Format the rows from the line containing "Select the Authentication methods shield icon" through the end of the rows as a two-column CSV with the headers request and answer. Give one CSV line per row, put each value in a single quoted field with line breaks replaced by spaces, and leave the pictures out.

* Dataset content:

--------------------

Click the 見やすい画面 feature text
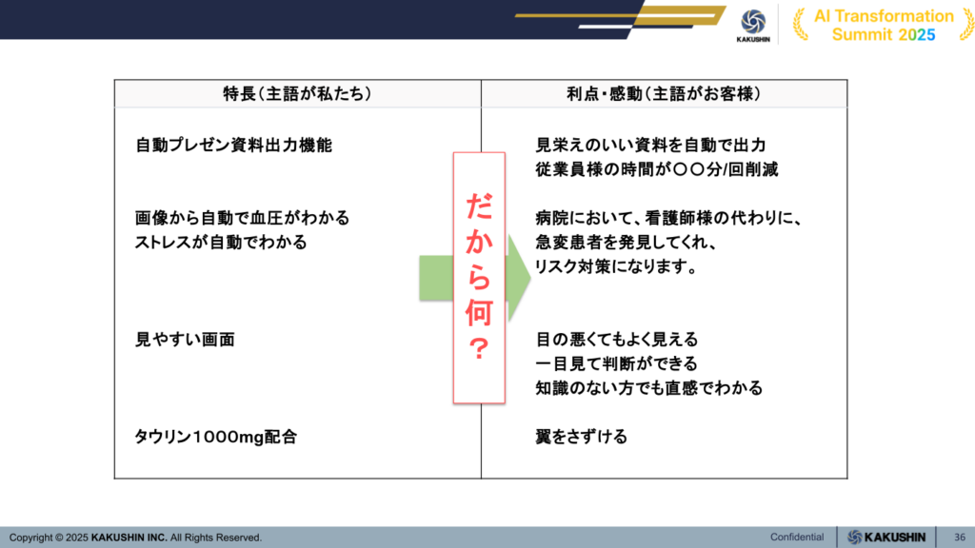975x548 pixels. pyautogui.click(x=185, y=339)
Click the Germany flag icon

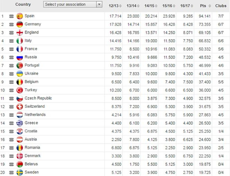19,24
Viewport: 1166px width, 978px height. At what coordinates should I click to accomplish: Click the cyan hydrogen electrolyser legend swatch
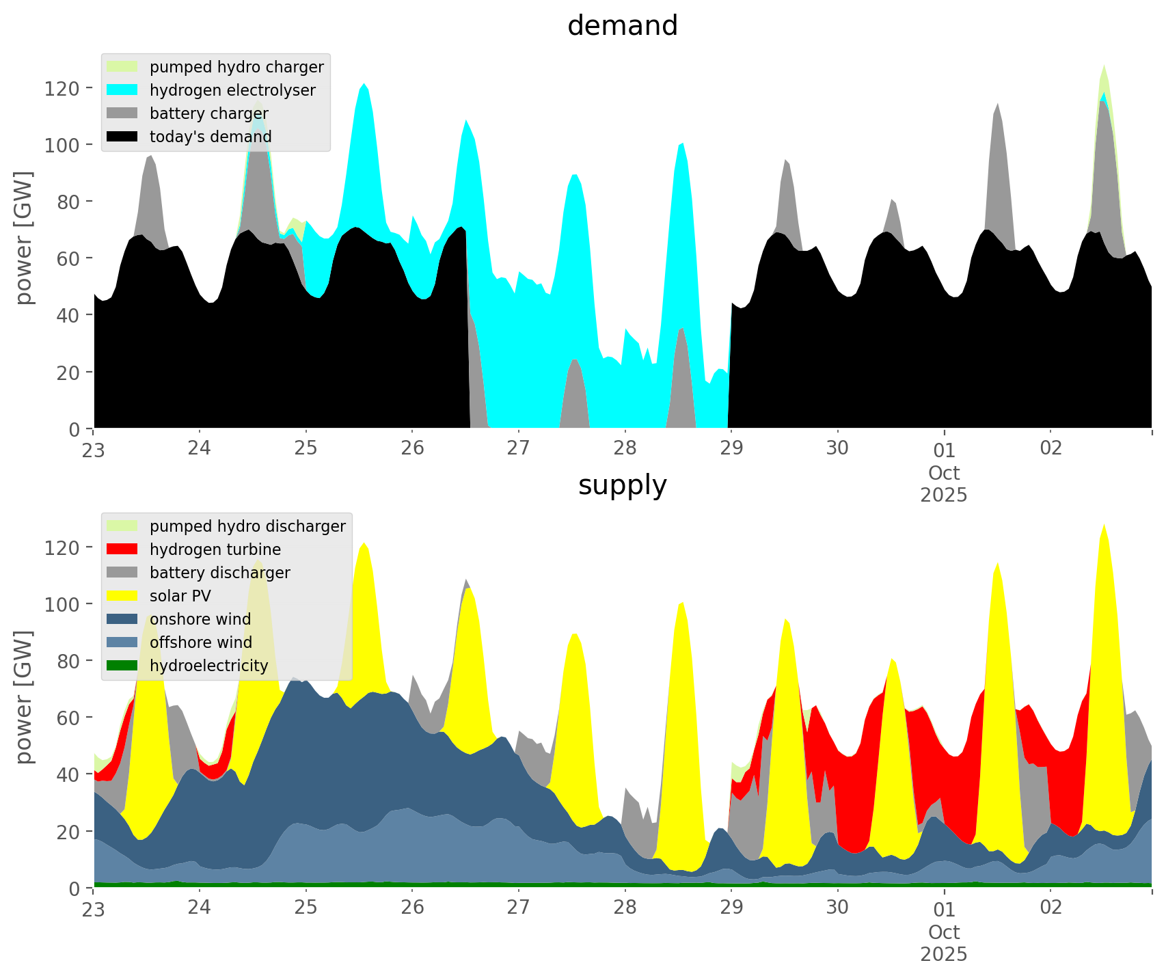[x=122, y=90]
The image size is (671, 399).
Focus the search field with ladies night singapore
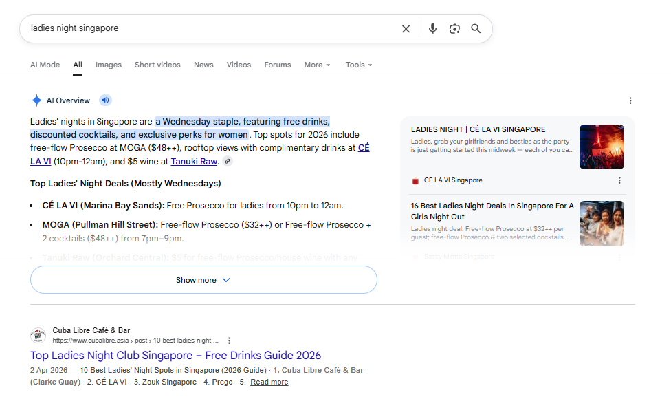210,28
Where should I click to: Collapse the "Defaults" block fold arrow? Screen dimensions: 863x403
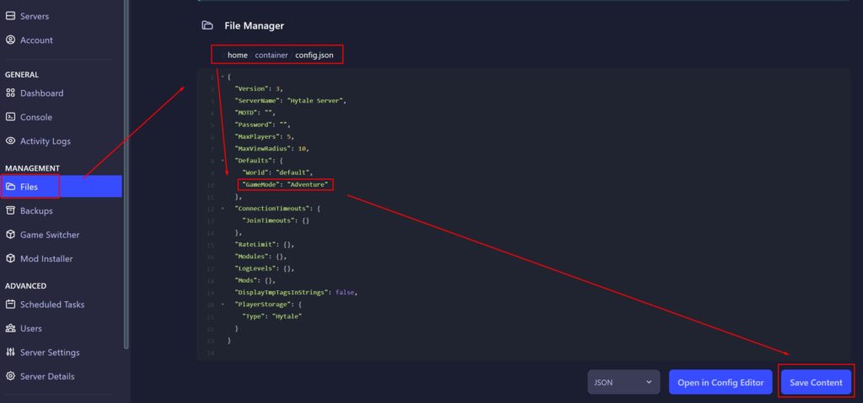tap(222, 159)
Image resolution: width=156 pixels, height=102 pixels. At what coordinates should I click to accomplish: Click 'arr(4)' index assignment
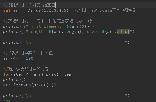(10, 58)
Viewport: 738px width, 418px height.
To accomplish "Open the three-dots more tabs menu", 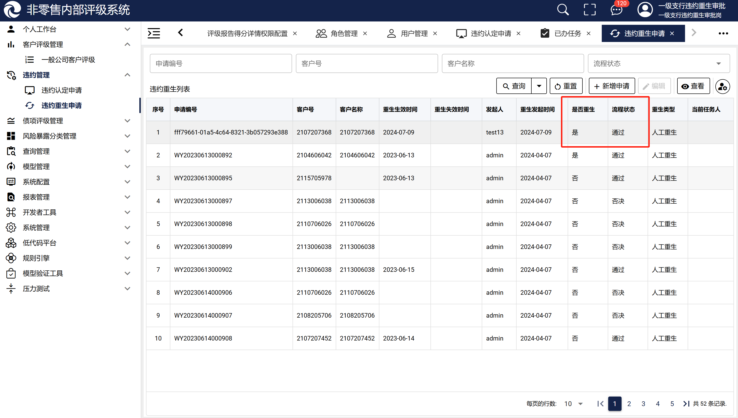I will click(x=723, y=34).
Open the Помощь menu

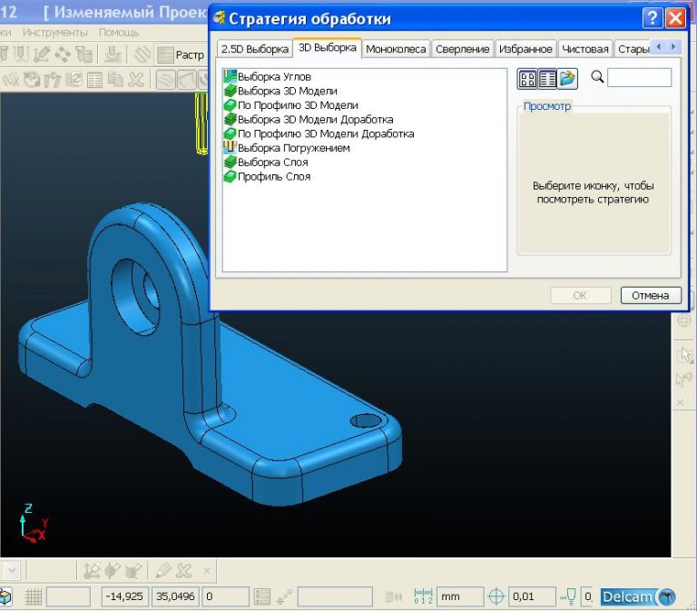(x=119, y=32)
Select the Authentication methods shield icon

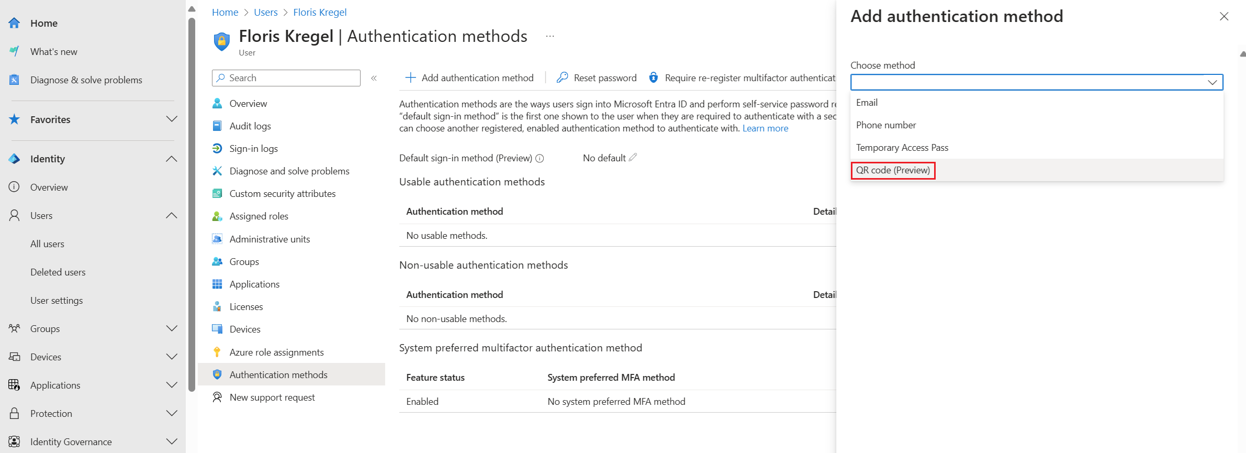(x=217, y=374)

--------------------

* Result of the task:
request,answer
"Select the Authentication methods shield icon","(x=217, y=374)"